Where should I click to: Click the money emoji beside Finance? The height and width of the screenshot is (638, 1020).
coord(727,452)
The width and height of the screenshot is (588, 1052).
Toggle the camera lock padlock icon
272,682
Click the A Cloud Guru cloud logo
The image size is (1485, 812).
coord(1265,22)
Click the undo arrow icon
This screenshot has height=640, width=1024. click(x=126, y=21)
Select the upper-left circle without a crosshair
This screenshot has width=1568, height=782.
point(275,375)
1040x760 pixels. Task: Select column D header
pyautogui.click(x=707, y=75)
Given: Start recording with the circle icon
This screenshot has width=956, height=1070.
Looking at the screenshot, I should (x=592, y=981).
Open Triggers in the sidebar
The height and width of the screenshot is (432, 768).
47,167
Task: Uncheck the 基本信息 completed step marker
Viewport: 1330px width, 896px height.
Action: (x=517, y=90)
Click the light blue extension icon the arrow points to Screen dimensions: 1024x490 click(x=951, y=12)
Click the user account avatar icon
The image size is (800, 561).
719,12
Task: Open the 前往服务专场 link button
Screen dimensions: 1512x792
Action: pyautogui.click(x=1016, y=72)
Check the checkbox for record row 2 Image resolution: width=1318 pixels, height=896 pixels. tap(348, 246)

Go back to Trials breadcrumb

- - - - - - -

## Task to complete
With nothing added or dropped, reproduce all the data exactly.

## Solution to this task
Where should I click to: Click the money emoji beside Finance? The height and width of the screenshot is (638, 1020).
coord(727,452)
The width and height of the screenshot is (588, 1052).
Toggle the camera lock padlock icon
272,682
Click the A Cloud Guru cloud logo
The image size is (1485, 812).
coord(1265,22)
Click the undo arrow icon
This screenshot has height=640, width=1024. click(x=126, y=21)
Select the upper-left circle without a crosshair
This screenshot has width=1568, height=782.
point(275,375)
1040x760 pixels. Task: Select column D header
pyautogui.click(x=707, y=75)
Given: Start recording with the circle icon
This screenshot has width=956, height=1070.
Looking at the screenshot, I should (x=592, y=981).
Open Triggers in the sidebar
The height and width of the screenshot is (432, 768).
47,167
Task: Uncheck the 基本信息 completed step marker
Viewport: 1330px width, 896px height.
Action: (x=517, y=90)
Click the light blue extension icon the arrow points to Screen dimensions: 1024x490 click(x=951, y=12)
Click the user account avatar icon
The image size is (800, 561).
719,12
Task: Open the 前往服务专场 link button
Screen dimensions: 1512x792
Action: pyautogui.click(x=1016, y=72)
Check the checkbox for record row 2 Image resolution: width=1318 pixels, height=896 pixels. tap(348, 246)

Go back to Trials breadcrumb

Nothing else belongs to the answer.